Sabine avait été informée d'abord par sa crémière, ensuite par les journaux, des succès de Théorème. Dans une exposition, elle avait, le cœur ébloui et la buée à l'œil, admiré sa Femme à neuf têtes, si tendre et si tragiquement irréelle et pour elle allusive. Son ancien amant lui apparaissait purifié, racheté, rédimé, rétamé, battant neuf et lumière. Pour lui seul, elle osait prier, prier pour qu'il eût bon lit, bonne table, fraîcheur d'âme en toute saison, aussi pour que sa peinture devînt de plus en plus belle.
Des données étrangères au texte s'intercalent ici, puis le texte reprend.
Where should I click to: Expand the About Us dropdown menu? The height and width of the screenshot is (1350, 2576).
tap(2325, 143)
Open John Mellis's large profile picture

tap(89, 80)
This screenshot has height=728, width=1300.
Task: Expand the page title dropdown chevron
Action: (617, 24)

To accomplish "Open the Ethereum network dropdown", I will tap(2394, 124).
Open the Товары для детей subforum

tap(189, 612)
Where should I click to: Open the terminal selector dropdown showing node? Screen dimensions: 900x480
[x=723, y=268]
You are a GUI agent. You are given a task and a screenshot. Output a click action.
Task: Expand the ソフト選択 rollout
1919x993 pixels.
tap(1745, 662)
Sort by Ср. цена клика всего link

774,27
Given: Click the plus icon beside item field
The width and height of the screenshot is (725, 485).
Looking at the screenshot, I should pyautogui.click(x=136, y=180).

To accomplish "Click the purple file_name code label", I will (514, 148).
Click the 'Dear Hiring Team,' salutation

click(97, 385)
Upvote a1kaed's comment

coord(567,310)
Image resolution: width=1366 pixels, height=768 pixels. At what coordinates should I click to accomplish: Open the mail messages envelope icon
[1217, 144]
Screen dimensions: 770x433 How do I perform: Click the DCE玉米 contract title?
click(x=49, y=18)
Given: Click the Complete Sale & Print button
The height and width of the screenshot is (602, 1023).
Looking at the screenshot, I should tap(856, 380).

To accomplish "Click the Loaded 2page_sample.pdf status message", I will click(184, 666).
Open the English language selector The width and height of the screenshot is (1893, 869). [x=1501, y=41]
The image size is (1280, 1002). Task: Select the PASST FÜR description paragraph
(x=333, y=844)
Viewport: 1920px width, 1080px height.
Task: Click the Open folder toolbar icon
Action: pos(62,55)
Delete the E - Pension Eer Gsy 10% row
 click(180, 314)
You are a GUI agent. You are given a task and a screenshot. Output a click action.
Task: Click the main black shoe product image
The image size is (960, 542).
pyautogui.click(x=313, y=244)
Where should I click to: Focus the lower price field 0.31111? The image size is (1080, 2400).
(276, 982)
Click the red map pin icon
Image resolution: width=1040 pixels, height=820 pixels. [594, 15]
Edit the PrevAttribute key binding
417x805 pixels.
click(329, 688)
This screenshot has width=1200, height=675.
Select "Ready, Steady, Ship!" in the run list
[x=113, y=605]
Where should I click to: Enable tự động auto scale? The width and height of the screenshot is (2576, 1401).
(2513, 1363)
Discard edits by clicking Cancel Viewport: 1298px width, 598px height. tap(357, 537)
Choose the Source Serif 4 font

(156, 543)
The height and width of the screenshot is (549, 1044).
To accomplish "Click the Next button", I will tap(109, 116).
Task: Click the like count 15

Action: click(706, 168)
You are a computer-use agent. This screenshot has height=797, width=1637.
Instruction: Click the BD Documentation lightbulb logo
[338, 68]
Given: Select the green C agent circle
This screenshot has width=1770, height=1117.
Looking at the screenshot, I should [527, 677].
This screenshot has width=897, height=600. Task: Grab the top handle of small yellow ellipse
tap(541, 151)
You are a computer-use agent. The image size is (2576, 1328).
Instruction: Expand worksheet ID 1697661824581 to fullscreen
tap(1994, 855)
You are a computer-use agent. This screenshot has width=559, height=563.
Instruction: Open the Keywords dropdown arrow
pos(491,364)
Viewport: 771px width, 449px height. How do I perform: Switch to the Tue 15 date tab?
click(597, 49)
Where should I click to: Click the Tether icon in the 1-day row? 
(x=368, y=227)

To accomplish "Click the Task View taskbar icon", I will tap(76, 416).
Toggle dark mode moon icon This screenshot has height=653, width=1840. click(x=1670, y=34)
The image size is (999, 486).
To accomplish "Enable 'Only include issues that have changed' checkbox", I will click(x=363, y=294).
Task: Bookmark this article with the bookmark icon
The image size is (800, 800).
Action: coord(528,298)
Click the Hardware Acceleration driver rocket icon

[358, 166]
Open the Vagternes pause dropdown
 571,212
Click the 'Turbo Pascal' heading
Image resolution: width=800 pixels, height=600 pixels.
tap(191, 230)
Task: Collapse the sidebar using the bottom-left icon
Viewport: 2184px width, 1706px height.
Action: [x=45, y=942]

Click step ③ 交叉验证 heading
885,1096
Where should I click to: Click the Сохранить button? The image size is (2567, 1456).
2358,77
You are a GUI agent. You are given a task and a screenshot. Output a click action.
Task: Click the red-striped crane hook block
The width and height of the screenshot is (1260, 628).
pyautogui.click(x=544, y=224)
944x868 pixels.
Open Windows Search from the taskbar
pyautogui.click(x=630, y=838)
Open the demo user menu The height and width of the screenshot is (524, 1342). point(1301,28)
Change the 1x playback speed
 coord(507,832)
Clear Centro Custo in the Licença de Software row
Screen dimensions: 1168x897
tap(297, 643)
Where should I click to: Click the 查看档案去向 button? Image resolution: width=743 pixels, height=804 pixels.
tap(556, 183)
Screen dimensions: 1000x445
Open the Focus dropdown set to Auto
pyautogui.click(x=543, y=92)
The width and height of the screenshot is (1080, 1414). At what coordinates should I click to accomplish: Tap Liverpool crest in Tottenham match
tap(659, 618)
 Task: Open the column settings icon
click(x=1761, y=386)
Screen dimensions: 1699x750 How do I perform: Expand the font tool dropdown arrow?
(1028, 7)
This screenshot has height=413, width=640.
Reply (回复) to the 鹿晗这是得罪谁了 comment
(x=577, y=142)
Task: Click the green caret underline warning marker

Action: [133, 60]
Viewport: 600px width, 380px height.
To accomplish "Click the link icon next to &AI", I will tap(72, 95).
Théorème avait toujours les yeux noirs, mais sa folie l'avait quitté, bien qu'il disposât des mêmes arguments pour en faire la preuve. Toutefois, sa vie demeurait à peu près la même, laborieuse et le plus souvent solitaire. Selon le souhait de Sabine, sa peinture devenait de plus en plus belle, et les critiques d'art disaient des choses très fines sur la spiritualité de ses toiles. On ne le rencontrait guère dans les cafés et, en présence de ses amis mêmes, il avait la parole rare, le visage et le maintien triste des hommes qui ont épousé une grande douleur. C'est qu'il avait opéré un sérieux retour sur lui-même et jugé sa conduite passée à l'égard de Sabine. Conscient de sa bassesse, il en rougissait vingt fois par jour, se traitant à haute voix de butor, de mufle, de crapaud panard et venimeux, de cochon rengorgé. Il aurait voulu s'accuser devant Sabine, implorer son pardon, mais il se jugeait trop indigne. Ayant fait un pèlerinage à la plage bretonne, il en rapporta deux toiles admirables, à faire sangloter un épicier, et aussi un souvenir aiguisé de sa muflerie. Il entrait tant d'humilité dans sa passion pour Sabine qu'il regrettait maintenant d'avoir été aimé.